* [DOCUMENT SEGMENT]:
========================================

Hey, talexb, you are prescient. The administrators of our network do run nagios, but they don't expose much of the interface to the users. I have no admin privileges. My collegaues expressed that a program that helped them pick which of our common-use machines to use at any given time would be very helpful. I had no idea if or what the admin people had that might be similar. So I built a system. At first, it was a shell command that automatically logged the user on to the machine with the lowest load and opened an instance of emacs. Since the information that program used was stored in a file (collected every five minutes by polling the machines in question), I created a web page that displayed the stats.
Several users got pretty psyched about the web page. I guess they run a lot of heavy duty Monte Carlo simulations.
Since I got positive feedback I've been working on an upgrade that uses a DB back end and stores minutely status data for the 18 machines. Eventually I hope to be able to create historical graphs of the data. The admin folks do have something similar, but don't advertise it.
The reason I say you're prescient is because I was poking around just today and found a shell command someone wrote that basically wgets a nagios web page displaying a list of hosts that looks something like
host1 is UP
host2 is DOWN
etc.
I have no idea how timely that data is or how it's created.
I don't generally track how quickly the hosts respond to the pings, I just needed to make sure they were up before I tried to ssh to them and execute the script that collected and reported the statistics. I was going to say I don't care, but now that you mention it, it does seem (and this is pure speculation based on anecdotal evidence) that the machines that have a higher load tend to take longer to reply and to return the stats. That info might be worth recording. Sort of like finding the best Counterstrike server!
I like computer programming because it's like Legos for the mind.
|

========================================

Rows from a dataset
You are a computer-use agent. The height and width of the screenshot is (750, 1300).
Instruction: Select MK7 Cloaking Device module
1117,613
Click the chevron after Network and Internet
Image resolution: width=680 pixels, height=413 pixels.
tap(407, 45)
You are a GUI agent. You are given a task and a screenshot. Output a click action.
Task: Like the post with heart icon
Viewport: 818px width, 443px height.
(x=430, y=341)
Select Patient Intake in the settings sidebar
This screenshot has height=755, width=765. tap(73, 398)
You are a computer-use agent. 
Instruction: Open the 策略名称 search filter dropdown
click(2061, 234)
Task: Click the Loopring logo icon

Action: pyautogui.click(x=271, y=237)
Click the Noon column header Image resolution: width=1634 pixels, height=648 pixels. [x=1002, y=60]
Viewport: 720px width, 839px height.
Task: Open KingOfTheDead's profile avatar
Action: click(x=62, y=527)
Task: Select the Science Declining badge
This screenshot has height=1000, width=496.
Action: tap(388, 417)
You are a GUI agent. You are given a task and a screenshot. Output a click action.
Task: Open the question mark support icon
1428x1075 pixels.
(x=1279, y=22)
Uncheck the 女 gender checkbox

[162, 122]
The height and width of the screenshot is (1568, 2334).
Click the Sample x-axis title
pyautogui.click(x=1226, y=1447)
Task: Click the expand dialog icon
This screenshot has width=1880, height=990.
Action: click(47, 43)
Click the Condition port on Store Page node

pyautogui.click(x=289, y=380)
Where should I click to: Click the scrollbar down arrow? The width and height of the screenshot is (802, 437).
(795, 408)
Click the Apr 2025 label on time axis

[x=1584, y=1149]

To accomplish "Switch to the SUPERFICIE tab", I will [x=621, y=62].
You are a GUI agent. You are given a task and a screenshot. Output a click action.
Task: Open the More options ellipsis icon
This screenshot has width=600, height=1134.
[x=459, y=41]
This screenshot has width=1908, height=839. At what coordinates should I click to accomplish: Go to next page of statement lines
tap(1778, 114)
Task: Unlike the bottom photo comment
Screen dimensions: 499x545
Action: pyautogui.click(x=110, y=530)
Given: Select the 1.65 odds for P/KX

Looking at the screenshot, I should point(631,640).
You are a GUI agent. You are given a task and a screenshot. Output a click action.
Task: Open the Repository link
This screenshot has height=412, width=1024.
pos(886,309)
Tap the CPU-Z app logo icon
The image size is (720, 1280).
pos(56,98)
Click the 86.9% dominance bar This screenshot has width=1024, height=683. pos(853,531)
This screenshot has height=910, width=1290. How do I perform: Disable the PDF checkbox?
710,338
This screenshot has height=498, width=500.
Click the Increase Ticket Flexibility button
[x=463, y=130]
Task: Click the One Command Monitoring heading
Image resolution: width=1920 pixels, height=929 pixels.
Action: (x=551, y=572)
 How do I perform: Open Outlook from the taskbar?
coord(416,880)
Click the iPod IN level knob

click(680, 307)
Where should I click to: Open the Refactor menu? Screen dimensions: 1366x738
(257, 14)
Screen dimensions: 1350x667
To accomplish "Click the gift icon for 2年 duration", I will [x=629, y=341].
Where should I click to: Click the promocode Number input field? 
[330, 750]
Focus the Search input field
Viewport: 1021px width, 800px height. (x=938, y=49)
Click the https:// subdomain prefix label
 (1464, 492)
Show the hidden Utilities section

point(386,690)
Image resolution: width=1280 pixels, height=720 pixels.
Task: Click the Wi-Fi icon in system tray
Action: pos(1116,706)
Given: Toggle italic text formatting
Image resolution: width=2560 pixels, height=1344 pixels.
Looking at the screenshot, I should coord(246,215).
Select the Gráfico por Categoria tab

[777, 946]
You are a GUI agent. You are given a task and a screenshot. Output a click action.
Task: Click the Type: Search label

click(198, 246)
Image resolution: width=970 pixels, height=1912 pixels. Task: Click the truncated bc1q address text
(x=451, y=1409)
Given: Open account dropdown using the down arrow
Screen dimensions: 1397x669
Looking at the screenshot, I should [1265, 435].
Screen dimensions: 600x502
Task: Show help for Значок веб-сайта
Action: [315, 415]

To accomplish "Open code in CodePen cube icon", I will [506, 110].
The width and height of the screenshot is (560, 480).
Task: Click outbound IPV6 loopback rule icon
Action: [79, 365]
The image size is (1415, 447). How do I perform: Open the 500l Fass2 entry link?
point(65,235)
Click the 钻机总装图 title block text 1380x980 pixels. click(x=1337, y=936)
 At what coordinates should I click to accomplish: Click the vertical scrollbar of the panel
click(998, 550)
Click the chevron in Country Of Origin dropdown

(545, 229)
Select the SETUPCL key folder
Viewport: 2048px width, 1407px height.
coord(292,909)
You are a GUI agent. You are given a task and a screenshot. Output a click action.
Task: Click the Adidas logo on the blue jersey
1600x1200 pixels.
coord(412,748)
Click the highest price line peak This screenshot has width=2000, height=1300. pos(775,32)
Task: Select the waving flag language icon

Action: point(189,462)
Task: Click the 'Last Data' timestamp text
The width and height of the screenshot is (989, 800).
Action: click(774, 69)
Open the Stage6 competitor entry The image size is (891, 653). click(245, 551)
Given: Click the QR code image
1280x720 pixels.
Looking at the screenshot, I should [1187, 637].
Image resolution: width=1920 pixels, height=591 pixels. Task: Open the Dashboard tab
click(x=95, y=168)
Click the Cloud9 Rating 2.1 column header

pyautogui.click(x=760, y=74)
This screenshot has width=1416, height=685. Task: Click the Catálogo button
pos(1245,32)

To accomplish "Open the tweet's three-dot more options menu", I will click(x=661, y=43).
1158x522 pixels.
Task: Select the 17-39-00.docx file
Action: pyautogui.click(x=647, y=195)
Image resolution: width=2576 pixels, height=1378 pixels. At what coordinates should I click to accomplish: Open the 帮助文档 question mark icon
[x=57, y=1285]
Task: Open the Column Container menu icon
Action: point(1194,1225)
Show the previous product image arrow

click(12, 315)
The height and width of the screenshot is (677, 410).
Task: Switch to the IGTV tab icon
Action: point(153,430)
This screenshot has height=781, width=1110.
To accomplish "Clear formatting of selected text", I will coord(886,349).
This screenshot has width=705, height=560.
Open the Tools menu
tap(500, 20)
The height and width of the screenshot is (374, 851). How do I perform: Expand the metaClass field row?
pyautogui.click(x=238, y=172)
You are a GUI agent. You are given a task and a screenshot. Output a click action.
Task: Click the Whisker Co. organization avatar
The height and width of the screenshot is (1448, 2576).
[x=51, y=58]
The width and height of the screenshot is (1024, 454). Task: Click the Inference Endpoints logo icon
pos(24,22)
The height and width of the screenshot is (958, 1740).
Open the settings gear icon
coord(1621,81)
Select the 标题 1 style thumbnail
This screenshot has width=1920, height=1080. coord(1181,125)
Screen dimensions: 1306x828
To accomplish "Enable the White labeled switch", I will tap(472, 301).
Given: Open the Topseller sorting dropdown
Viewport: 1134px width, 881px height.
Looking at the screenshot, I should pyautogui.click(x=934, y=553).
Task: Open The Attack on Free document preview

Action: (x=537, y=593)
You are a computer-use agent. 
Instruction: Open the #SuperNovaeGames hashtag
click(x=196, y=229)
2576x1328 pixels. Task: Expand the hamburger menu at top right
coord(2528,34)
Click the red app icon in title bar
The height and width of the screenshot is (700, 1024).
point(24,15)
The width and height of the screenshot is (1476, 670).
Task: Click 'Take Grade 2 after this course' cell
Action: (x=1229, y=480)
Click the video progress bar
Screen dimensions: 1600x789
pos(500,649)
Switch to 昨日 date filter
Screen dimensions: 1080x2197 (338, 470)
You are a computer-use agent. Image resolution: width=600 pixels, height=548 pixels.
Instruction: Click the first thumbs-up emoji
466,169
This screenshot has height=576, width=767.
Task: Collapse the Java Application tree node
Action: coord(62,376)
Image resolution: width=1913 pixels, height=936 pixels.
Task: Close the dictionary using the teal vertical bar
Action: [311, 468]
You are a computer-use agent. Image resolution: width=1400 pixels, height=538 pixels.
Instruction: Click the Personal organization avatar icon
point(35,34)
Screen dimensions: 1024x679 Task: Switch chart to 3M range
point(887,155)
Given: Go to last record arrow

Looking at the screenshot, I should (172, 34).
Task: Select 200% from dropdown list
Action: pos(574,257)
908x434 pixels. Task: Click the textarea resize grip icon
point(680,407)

========================================

* [JOBS]:
1 – List the Unix tools and monitoring software named in the forum post about machine load.
2 – From the rows, give everything from the line containing "will click(x=661, y=43)." down to the line containing "pyautogui.click(x=238, y=172)" as a numbered list, leaving out blank lines.
These rows are unrelated to the forum post.

* [SOLUTIONS TO THE TASKS]:
1 –
- nagios
- emacs
- wget
- ssh

2 –
1. To accomplish "Open the tweet's three-dot more options menu", I will click(x=661, y=43).
2. 1158x522 pixels.
3. Task: Select the 17-39-00.docx file
4. Action: pyautogui.click(x=647, y=195)
5. Image resolution: width=2576 pixels, height=1378 pixels. At what coordinates should I click to accomplish: Open the 帮助文档 question mark icon
6. [x=57, y=1285]
7. Task: Open the Column Container menu icon
8. Action: point(1194,1225)
9. Show the previous product image arrow
10. click(12, 315)
11. The height and width of the screenshot is (677, 410).
12. Task: Switch to the IGTV tab icon
13. Action: point(153,430)
14. This screenshot has height=781, width=1110.
15. To accomplish "Clear formatting of selected text", I will coord(886,349).
16. This screenshot has width=705, height=560.
17. Open the Tools menu
18. tap(500, 20)
19. The height and width of the screenshot is (374, 851). How do I perform: Expand the metaClass field row?
20. pyautogui.click(x=238, y=172)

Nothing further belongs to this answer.